Currently, companies are able to avail of incentives only when their businesses fall under the government’s annual investment priorities plan.

PEZA zone locators, on the other hand, enjoy income tax holiday in their initial years of operations, as well as tax- and duty-free importation of capital equipment needed to produce export items, among others.

This early, Mr. Domingo said, the plan to establish areas for local enterprises that will not be subject to LGU rules and regulations and will offer incentives similar to those in existing PEZA zones has generated a lot of interest.

“There were already some inquiries as to whether they can qualify as a ‘domestic ecozone’,” he noted.
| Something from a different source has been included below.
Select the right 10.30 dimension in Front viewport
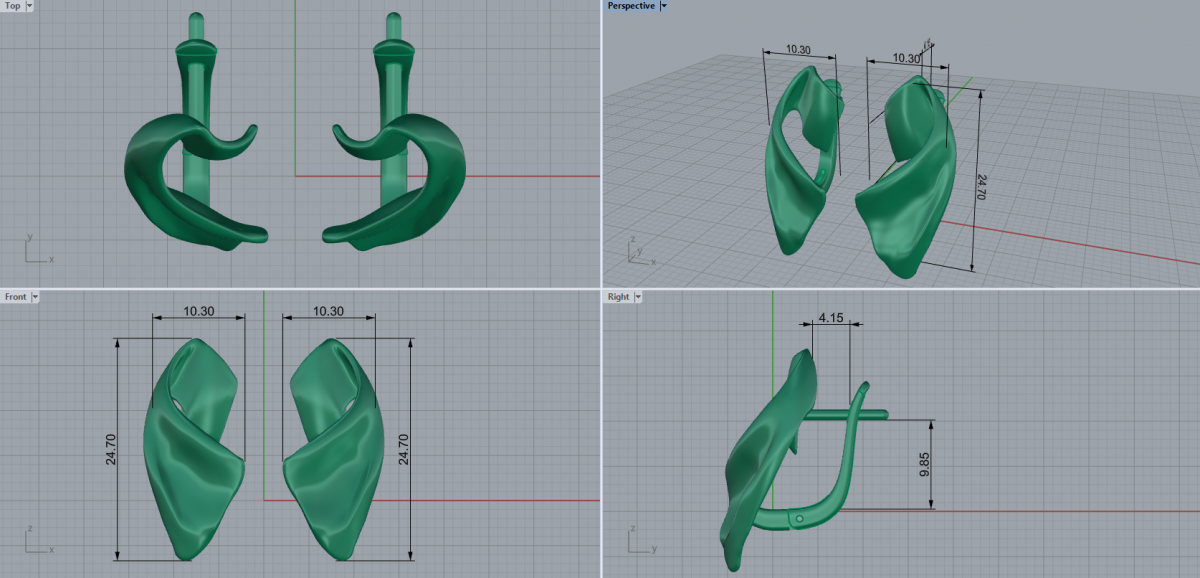The image size is (1200, 578). pos(328,311)
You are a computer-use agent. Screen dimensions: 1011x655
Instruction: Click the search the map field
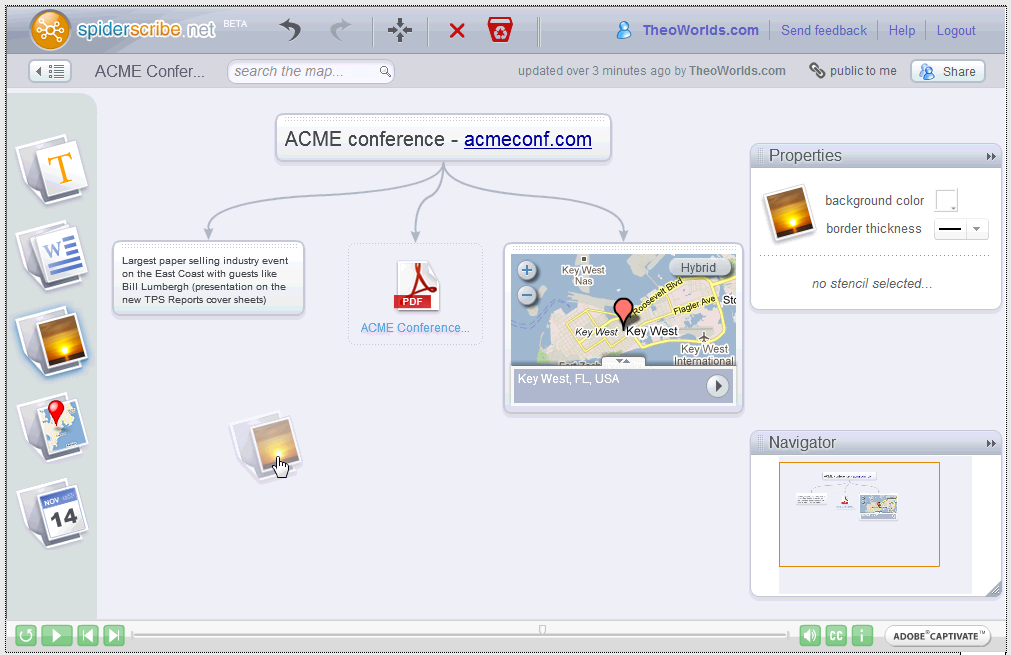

The plan to establish this new type of economic zone is one of the Trade department’s strategies to improve the investment climate and shield businesses from the unfriendly policies of some local governments.

Mr. Domingo said one of the reasons for the country’s low competitiveness ranking is that “some local governments are not pro-business.”

Another reason is technical — some global competitiveness surveys cover only areas outside PEZA zones, he added. “PEZA is a very big part of our economy. They (locators in PEZA’s economic zones) should also surveyed as well. That should drastically improve our rating,” Mr. Domingo said.

There are currently 243 economic zones under PEZA jurisdiction.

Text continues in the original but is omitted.